花がひとこと言うごとに、公瑾のちいさい頭が左右にことん、ことんと振られる。
「お店のひと、観用人形のミルクは栄養価が高いだけで人間がのんでもかまわないって言ったのになあ。変だよねえ」
公瑾はまた、ぎゅ、と抱きついてきた。大きかったら抱きしめ返してもあげられるが、ちいさい腕では背に回らない。花は頬を膨らませた。
「公瑾くんってば。わかってる? わたしがこんなにちいさいままだと、公瑾くんとおでかけできないし、ミルクだってあっためてあげられないよ」
高校生の背丈に合わせて配置された家具や作り付けのコンロや電子レンジは、いまの花には手が届きにくい。いつもは小さいと思っていたフライパンだって手に余る。なるほど、子ども用のキッチンツールが売れるはずだ。自分用には買い置きのお菓子があるけど、彼に食べさせるわけにいかない。花は公瑾を見た。
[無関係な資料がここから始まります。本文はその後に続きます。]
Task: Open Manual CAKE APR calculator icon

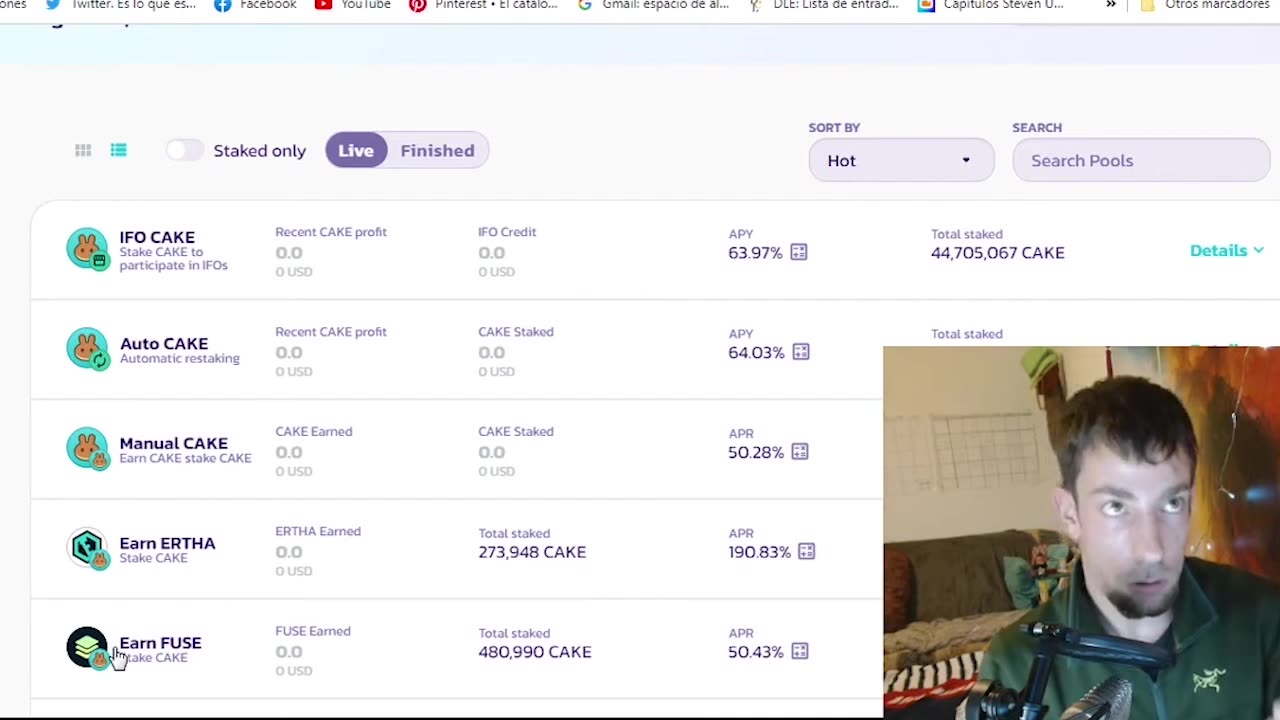Action: pyautogui.click(x=800, y=452)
「明日になっても治らなかったら、しかたないから、おじさまのところにお世話になろうね。公瑾くんのミルクも、わたしの食事も食べられなくなっちゃう」
花は、自分のぶかぶかのパジャマと、パジャマのままの公瑾を見てまたため息をついた。その時、急に、公瑾が笑みを消して眉根をきつく寄せた。どうしたのと聞くより先に、それが大人の男のようで花ははっとした。
かなや彩は、育ったらきっとわくわくするような美形になるよ、困るような美形になるわよとふたりながらの表現で言った。けれどいま見たのは、ただの憧れや興味で引き替えていいような顔ではなかったように思う。
彼は、あるじを失ってあの店に戻された。遺族が戻した、と言っていたような気がする。そのひとたちは、彼の以前の状況を知っているかもしれない。
考え込んでいた花の頬に、ふ、と唇が触れた。顔を上げると公瑾が笑っている。いつもの、天使のよう、という表現がぴったりな表情に戻っている。
「なあに?」
花がそっと呼ぶと、公瑾はいっそう笑った。その頬に手を滑らすと、指を握り返される。いつものふれあいだったけれど、その時は、じかに心臓に触れられた気がした。
…わたしは、彼をどうしたいんだろう。
回りきらない腕を彼の体に回そうとすると、また、のしかかるように抱きついてくる。そんな彼に笑い声を上げながら花は一緒に床に寝転がった。くすくす、という楽しげな息が耳をくすぐる。
彼を知りたい。もっともっと彼を知ったら、彼のためにいちばんいい判断ができるはず。
(観用人形じゃない彼を知りたい)
花は瞬きした。ここにいるのは人形なのに、どうしてそんな言葉が浮かんだんだろう。
「公瑾くん」
はな、と息が応える。それがあったかい、とふいに思った。人形の体温なのに。
公瑾を失うような決断だけは、するまい。花はいつもより頼りなく細い自分の腕にいっぱいの力を込めて、彼を抱きしめた。